The shape of this bug is a compound non-atomic operation on a refcounted object: two or more steps that must happen together (insert new reference, remove old reference, adjust the count) are split across separate lock acquisitions, and a concurrent teardown can interleave between them. It is a TOCTTOU on a refcount. The check (handle_count == 1, so one handle exists) is true at the start of the sequence, but the sequence itself creates a transient state (two IDR entries, count still 1) that makes the check’s assumption false, and nothing prevents another thread from acting on that transient state.

The kernel has this pattern everywhere.
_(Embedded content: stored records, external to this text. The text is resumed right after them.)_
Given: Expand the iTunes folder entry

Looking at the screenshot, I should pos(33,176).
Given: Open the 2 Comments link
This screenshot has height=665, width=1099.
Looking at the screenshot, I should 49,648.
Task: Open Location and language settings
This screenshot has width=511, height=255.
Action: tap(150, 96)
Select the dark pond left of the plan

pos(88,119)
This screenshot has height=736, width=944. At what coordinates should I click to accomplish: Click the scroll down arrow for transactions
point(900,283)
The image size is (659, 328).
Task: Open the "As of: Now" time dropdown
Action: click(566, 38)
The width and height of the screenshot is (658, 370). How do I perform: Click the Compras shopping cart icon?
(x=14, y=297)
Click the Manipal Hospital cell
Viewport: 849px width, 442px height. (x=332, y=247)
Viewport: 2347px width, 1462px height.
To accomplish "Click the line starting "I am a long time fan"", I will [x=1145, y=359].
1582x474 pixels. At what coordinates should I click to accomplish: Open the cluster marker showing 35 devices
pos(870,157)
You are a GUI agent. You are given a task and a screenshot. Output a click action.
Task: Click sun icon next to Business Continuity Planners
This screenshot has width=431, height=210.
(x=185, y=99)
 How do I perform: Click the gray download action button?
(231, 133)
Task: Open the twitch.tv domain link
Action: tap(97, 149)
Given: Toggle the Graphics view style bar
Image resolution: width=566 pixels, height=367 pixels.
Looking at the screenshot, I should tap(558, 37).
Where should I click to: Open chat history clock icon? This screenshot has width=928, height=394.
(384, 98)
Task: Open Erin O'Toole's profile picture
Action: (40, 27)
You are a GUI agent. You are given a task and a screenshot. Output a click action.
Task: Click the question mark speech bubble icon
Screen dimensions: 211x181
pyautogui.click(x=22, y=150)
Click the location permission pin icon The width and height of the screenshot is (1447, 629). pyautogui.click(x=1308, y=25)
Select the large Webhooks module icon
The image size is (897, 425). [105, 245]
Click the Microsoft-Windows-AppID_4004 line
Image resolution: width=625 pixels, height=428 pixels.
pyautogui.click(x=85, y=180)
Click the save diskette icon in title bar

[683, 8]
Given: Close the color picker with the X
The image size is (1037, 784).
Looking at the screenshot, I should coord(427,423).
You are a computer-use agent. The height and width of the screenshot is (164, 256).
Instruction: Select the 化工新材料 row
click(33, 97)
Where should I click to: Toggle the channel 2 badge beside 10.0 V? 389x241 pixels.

Any subsystem that tracks object ownership through a count and a lookup structure (an IDR, an XArray, an rbtree) has a set of helpers that keep the two in sync under the right locks: drm_gem_handle_create_tail and drm_gem_handle_delete in DRM, idr_alloc/idr_remove paired with kref_get/kref_put in generic code, fget/fput and fd_install/close_fd in the file descriptor table. The helpers exist because the compound operation is easy to get wrong, and they encode the ordering and locking discipline that makes it safe. Whenever a new operation open-codes the same manipulation instead of going through them, it is reimplementing that discipline from scratch, and any gap between steps is a window for a concurrent close to free the object out from under a live reference.

So the thing to grep for is not the bug itself but the precondition: a new ioctl, syscall, or callback that manipulates a refcounted object’s lookup entry and its count in separate steps, outside the helpers the subsystem already provides. change_handle is a textbook case. It took table_lock around each IDR call individually, dropped it in between, and never touched handle_count at all. Two IDR operations with the lock dropped between them was enough to free an object out from under a live handle and turn opening a render node into root.

Credit where it is due: to Puttimet for getting there first, to David Francis and Dave Airlie for a cleaner fix than mine and for deciding to retire the ioctl rather than keep patching it, and to the kernel security folks for the quick turnaround. The race is fixed in 6.18.32, 7.0.9 and 7.1-rc3, and change_handle is gone in 7.1. Proof of concept: github.com/0xCyberstan/CVE-2026-46215-POC.